■ **Page text**:
Like almost every project he’s ever done, Nicolas Cage commits 1000% to his role as this slightly exaggerated version of himself and gives you all the aspects of Cage that you could want, from the goofy to the serious to the over the top.  There are actually not a lot of direct quotes or impressions from his previous roles but the vibe of certain eras of Cage or his general quirky public persona are highlighted throughout.  There are a bunch of references to his classic roles along with things like his penchant for getting into debt and there’s even a hilarious recurring element of a digitally de-aged hallucination “Nicky” that Cage consults with throughout the movie that is the ranting and insane version of Cage that you saw in movies like Vampire’s Kiss that is constantly trying to get Cage to drop the smaller movies and get back to his true nature as a superstar.  Along with all the Cage references, the movie is just generally really clever and fun with lots of character-based humor and situations, like a brilliant sequence where Nick and Javi drop LSD and drive around town for inspiration on their screenplay.

■ **Data block**:
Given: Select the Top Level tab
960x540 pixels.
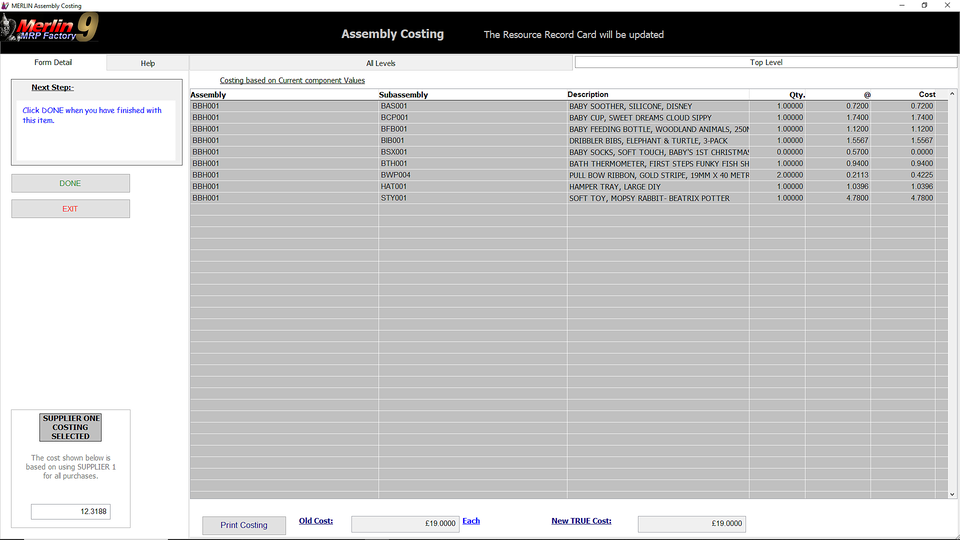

■ **Set of tasks**:
• 1. Answer these questions using the movie review above, and mark each answer with its matching letter:
(a) What name does the movie review give the digitally de-aged hallucination that Cage consults?
(b) Which earlier movie does the review name as showing the ranting and insane version of Cage?
(c) What do Nick and Javi drop before driving around town?
• 2. Carry on the movie review about Nicolas Cage from where it stops.

■ **Answers for the tasks**:
• 1.
(a) "Nicky"
(b) Vampire's Kiss
(c) LSD

• 2.
If you’re a fan of Nicolas Cage, The Unbearable Weight of Massive Talent is a must-watch as it’s a clever homage to the full scope of Cage’s career while also not being afraid to play up the quirkier and crazier sides of his persona and he and Pedro Pascal are perfectly matched as quickly growing friends.  It’s a great addition to the Cageaissance that has seemed to be picking up in the last couple of years and will hopefully continue into the future.